Performance December 2025

December was a mixed month for global markets as the year rounded out with investors navigating shifting signals. As we roll into 2026, it is prudent to note that equities closed 2025 near record levels globally after another solid year of gains. Investors continue to debate whether current equity valuations are justified. But concerns seem to fall on deaf ears - it is bullish momentum, solid earnings and earnings growth that have driven markets up.

In the US, markets were buoyed by a 0.25% Fed rate cut. However, diverging member views and elevated uncertainty left the future path of rates unclear. Consumer prices came in soft at 2.7% raising confidence the Fed may be on top of inflation.

Tech sentiment wavered in December after Oracle reported softer cloud computing sales and signalled plans to significantly increase AI investment. This prompted concerns about an AI bubble and triggered a tech-led pullback. In another tech development, Netflix announced it is pursuing the acquisition of Warner Bros. Discovery (and yes, this may mean more content coming to your Netflix subscription).

Here at home in NZ, we welcomed Anna Breman as our new Governor of the Reserve Bank. It wasn’t a quiet start with the Bank announcing a relaxation of capital requirements and Breman highlighting risks around a sharp rise in market interest rates. GDP for the September quarter rose 1.1%, offering a welcome lift in economic sentiment.

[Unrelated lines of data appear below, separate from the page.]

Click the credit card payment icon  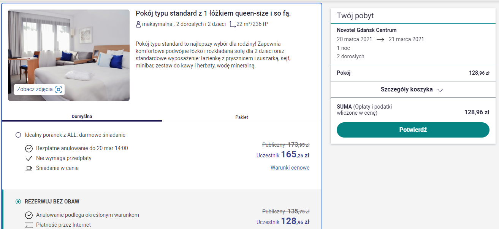point(29,225)
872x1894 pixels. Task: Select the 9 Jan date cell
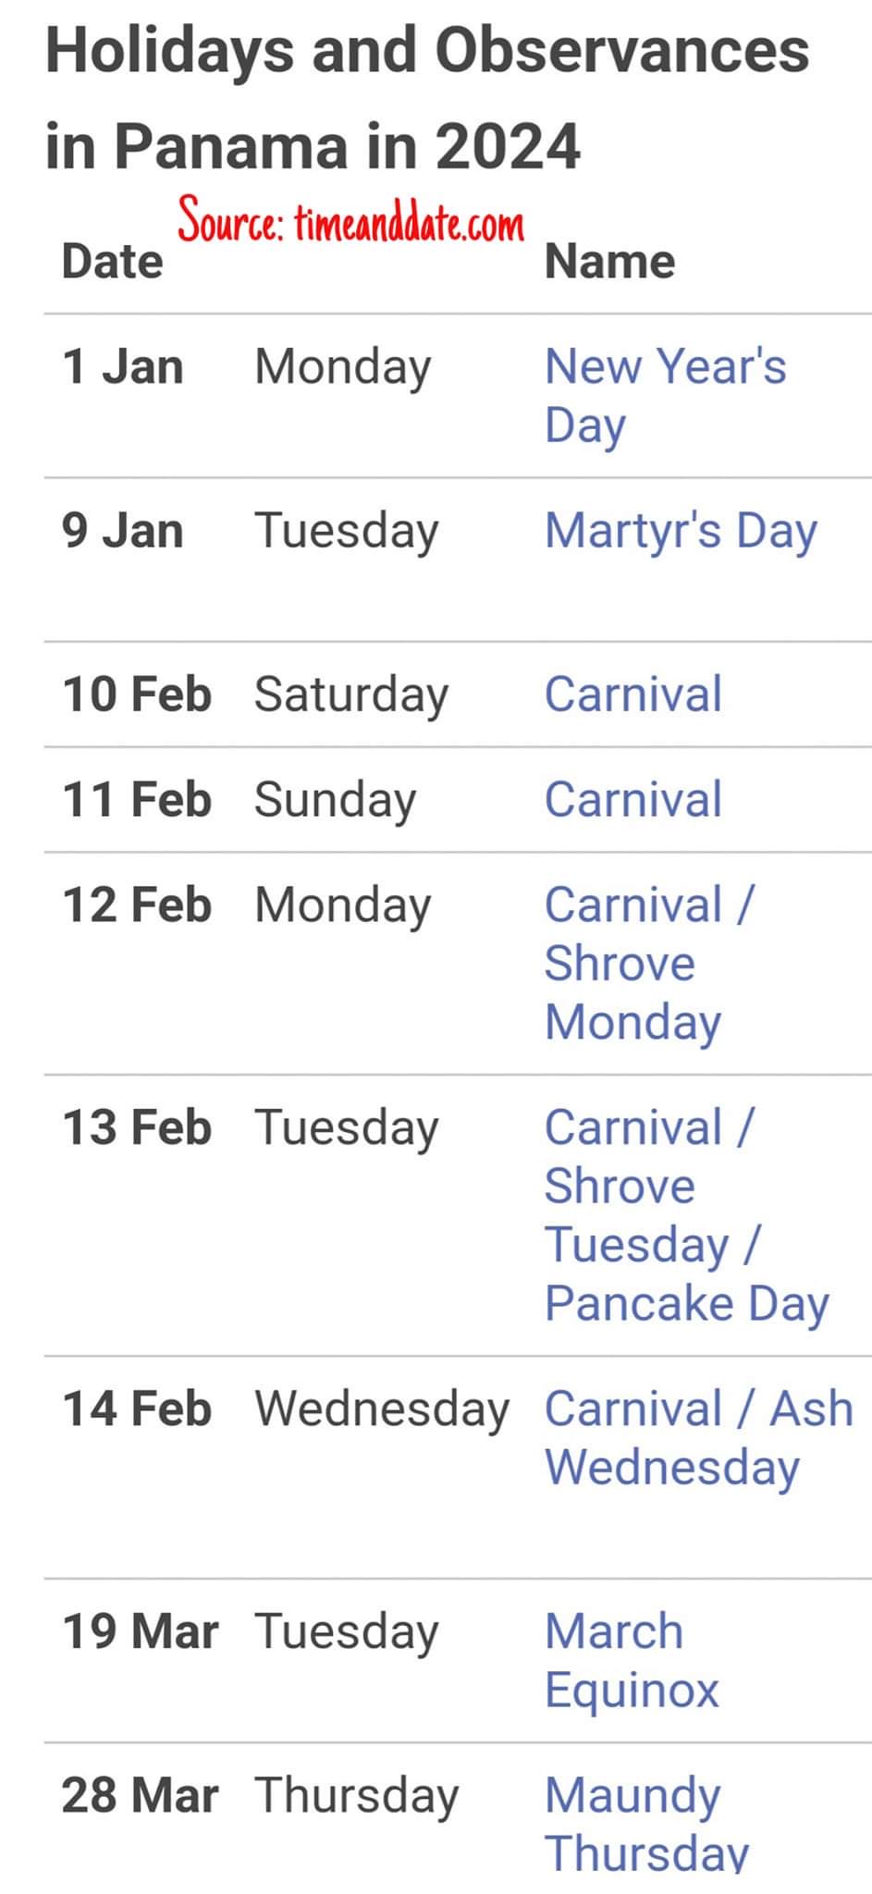(x=122, y=531)
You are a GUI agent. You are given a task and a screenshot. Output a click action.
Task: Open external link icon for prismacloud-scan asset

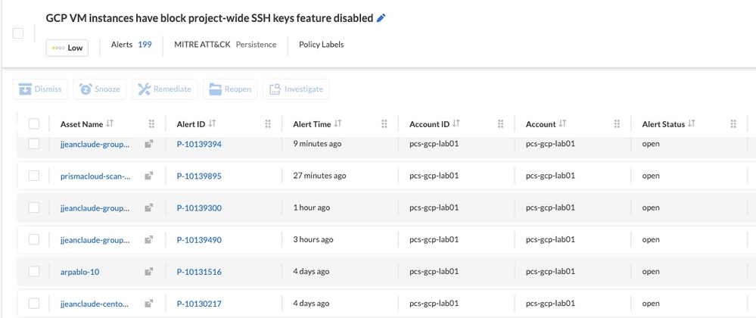[149, 176]
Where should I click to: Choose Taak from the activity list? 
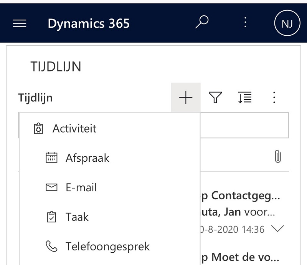coord(77,217)
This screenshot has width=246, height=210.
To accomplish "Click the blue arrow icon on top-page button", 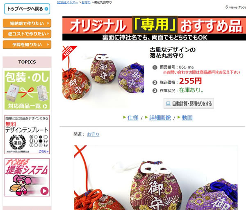I will (46, 9).
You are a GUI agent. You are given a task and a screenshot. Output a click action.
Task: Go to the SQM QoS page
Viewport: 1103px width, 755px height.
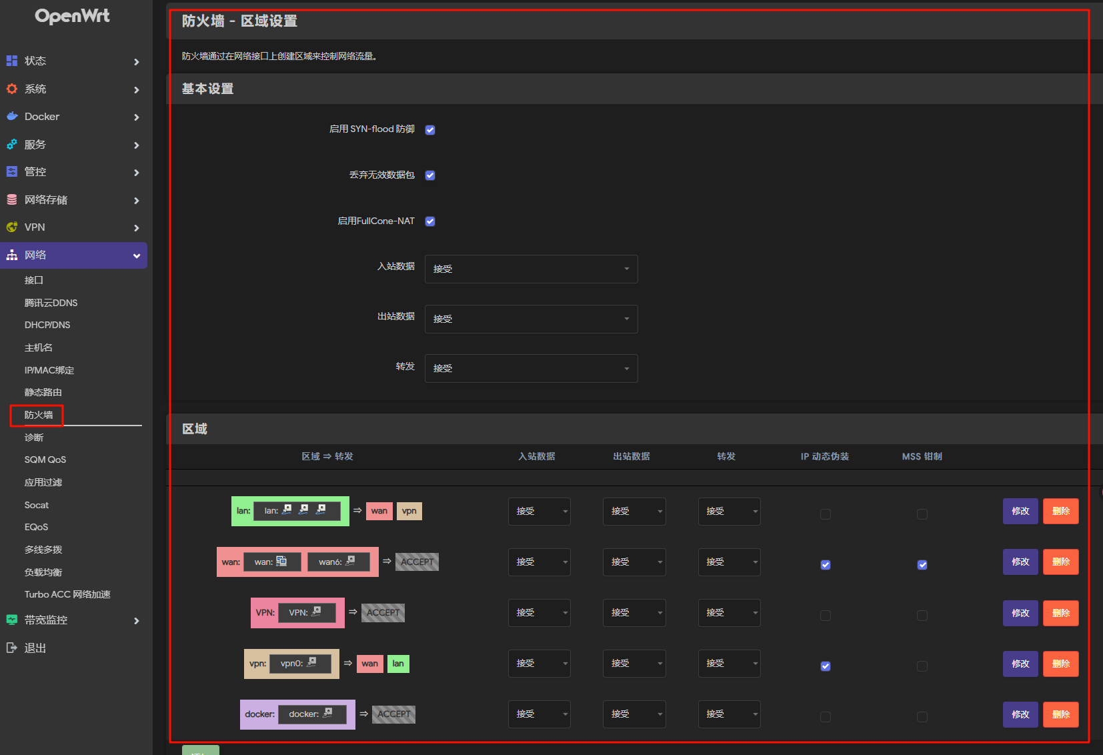click(x=45, y=460)
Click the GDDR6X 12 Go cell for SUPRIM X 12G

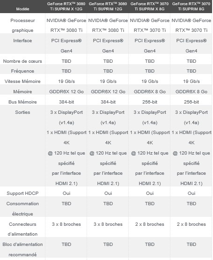[66, 92]
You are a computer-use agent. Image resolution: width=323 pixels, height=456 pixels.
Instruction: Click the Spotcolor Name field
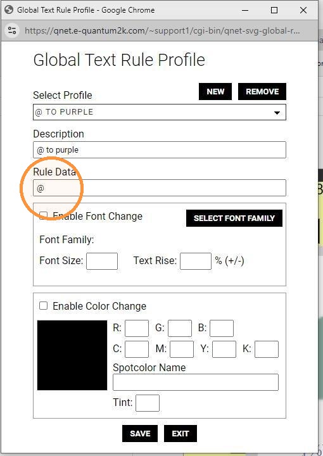196,382
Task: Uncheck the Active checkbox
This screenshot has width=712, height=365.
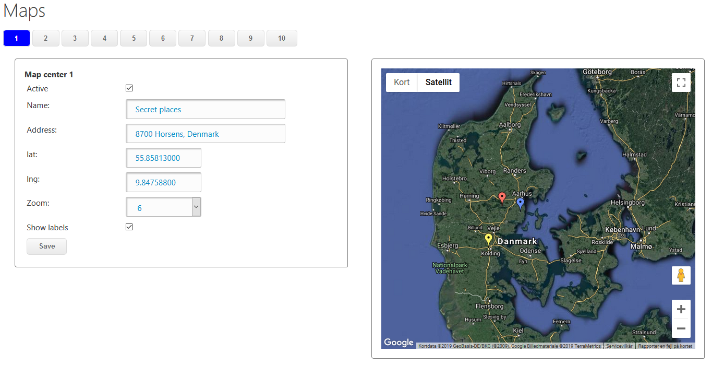Action: (x=129, y=88)
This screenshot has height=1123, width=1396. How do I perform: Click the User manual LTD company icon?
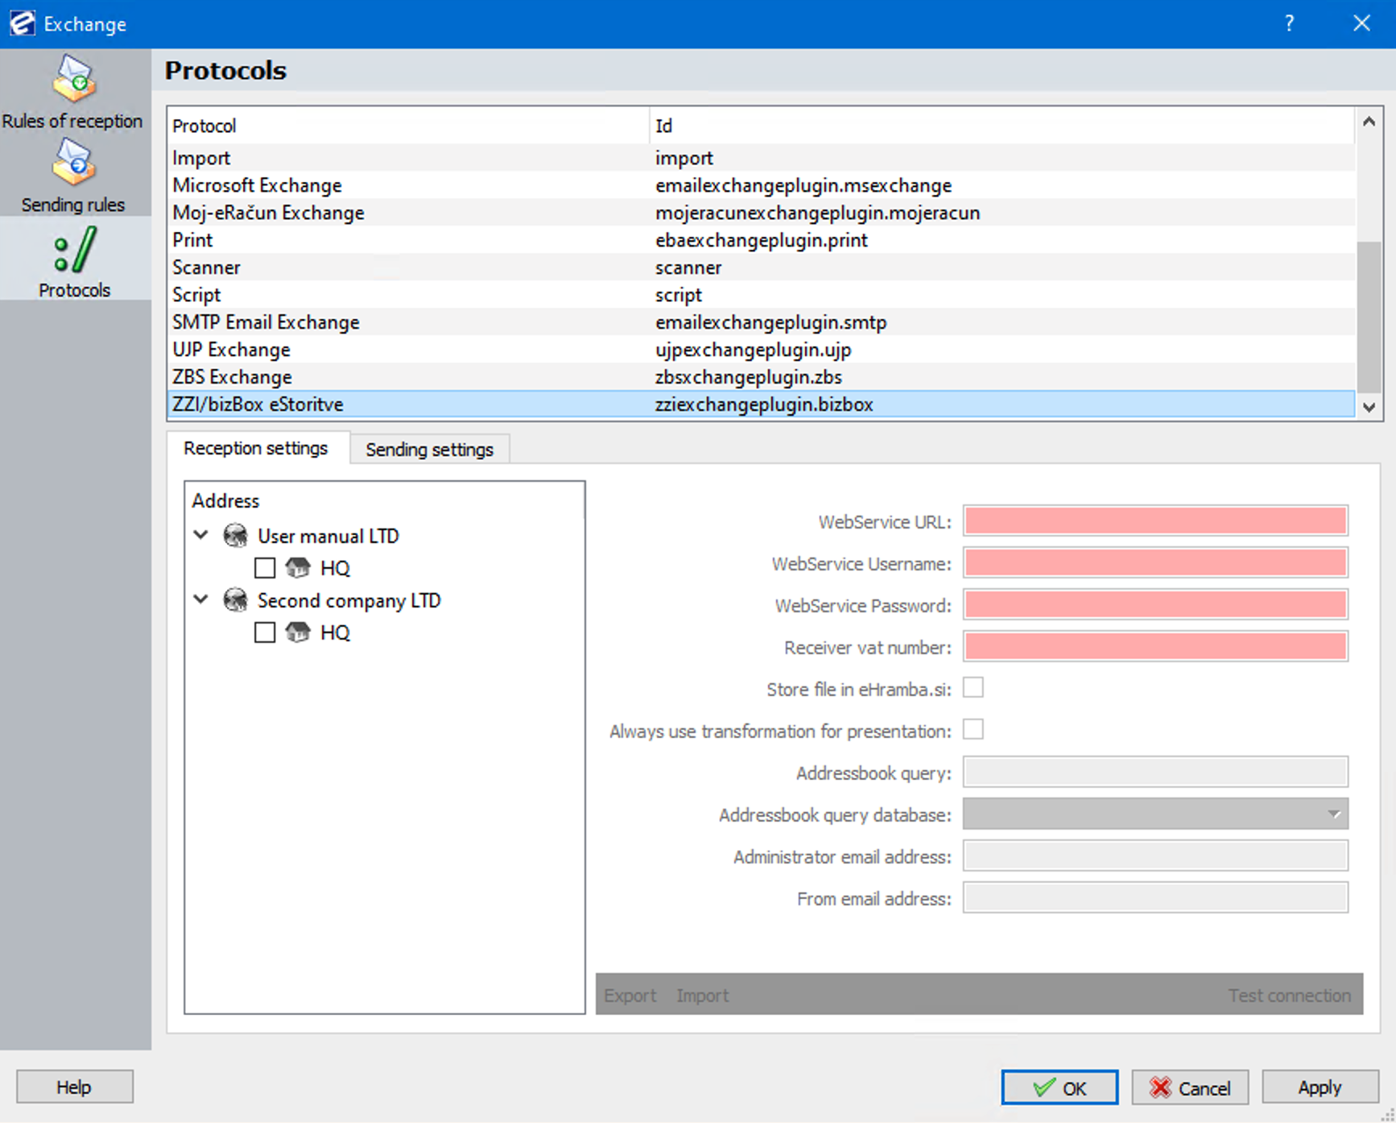(x=235, y=536)

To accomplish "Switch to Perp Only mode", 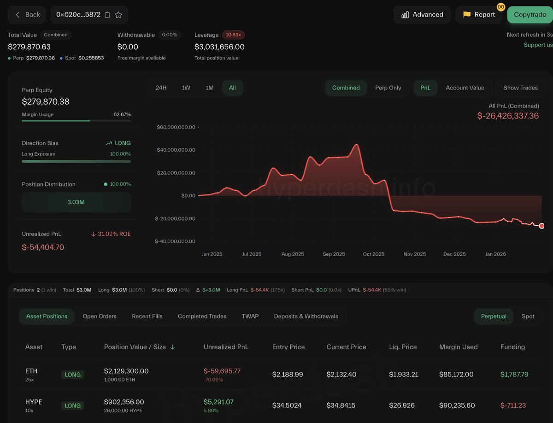I will (388, 88).
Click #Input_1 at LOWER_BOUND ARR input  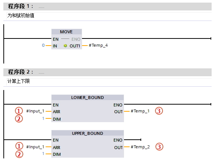pos(35,111)
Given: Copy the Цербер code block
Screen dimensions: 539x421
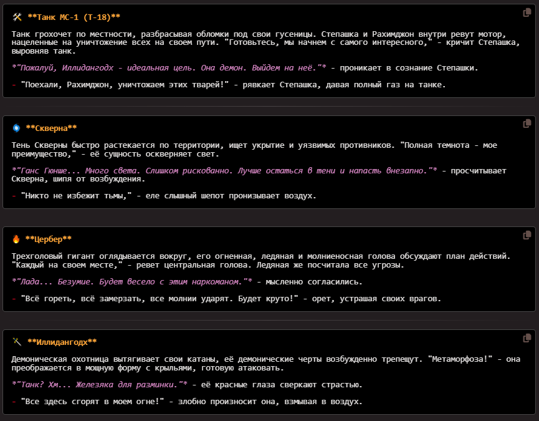Looking at the screenshot, I should click(527, 235).
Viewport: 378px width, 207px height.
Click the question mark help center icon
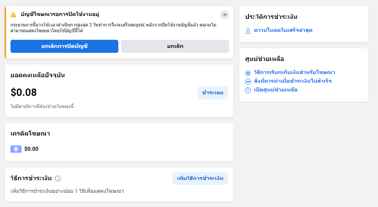(248, 90)
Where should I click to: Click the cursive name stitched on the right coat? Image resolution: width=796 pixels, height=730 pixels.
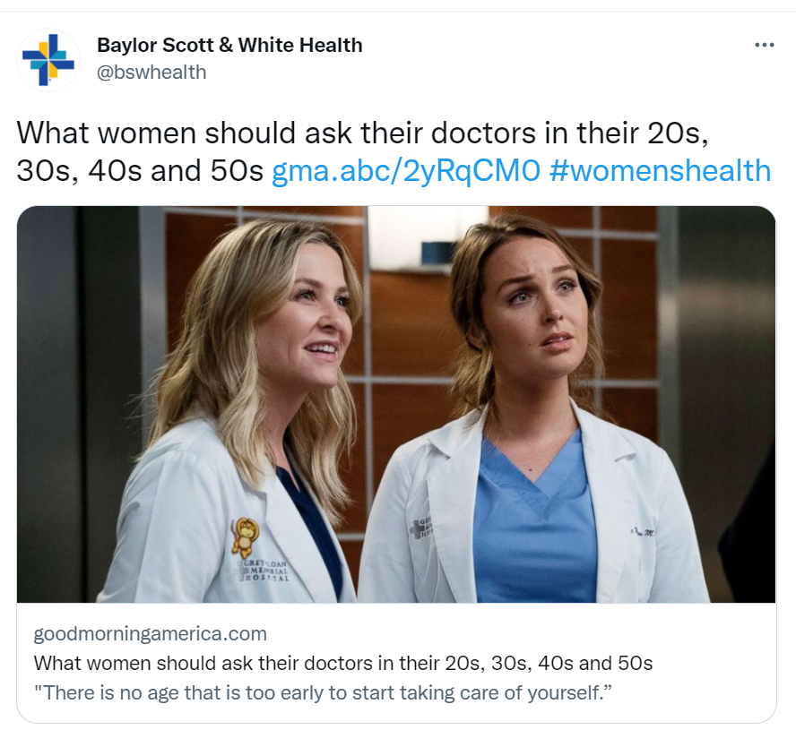[643, 531]
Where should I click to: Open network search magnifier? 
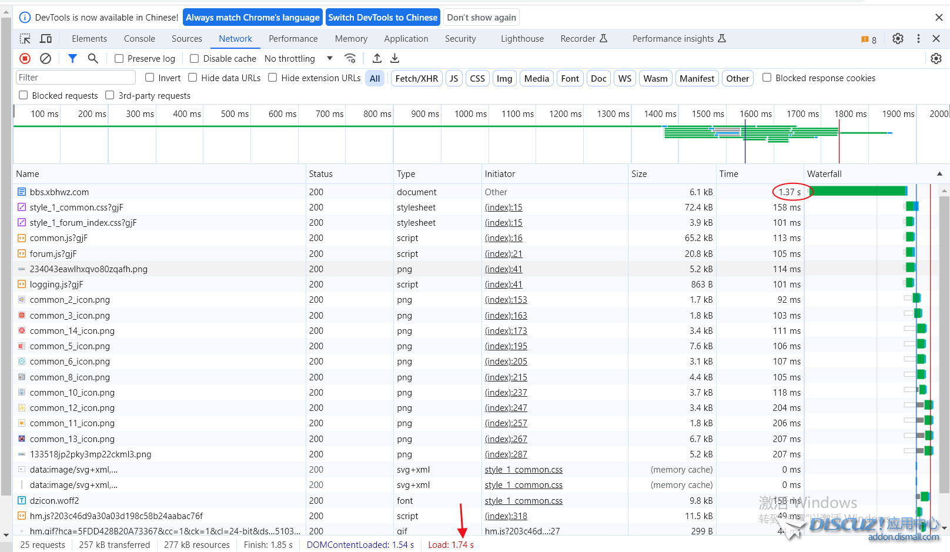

Meanwhile, the New Zealand Treasury’s Half Year Economic and Fiscal Update extended the timeline for the Government’s return to surplus by another year. As New Zealand heads into an election year, political signals are becoming increasingly relevant.

Across the Tasman, Australian GDP grew 0.4% in Q3, undershooting expectations. The RBA maintained a hawkish stance, holding the cash rate at 3.6% and reiterating that inflation risks remain skewed to the upside. Despite this, equity markets held up reasonably well, though consumer confidence stayed subdued.

Against this backdrop, the S&P 500 finished the month broadly flat. The tech-heavy NASDAQ slipped -0.5% amid tech volatility. The FTSE 100 outperformed, rising 2.2% as UK inflation surprised to the downside and the Bank of England cut rates. Closer to home, the NZX 50 and ASX 200 returned 0.4% and 1.2% respectively.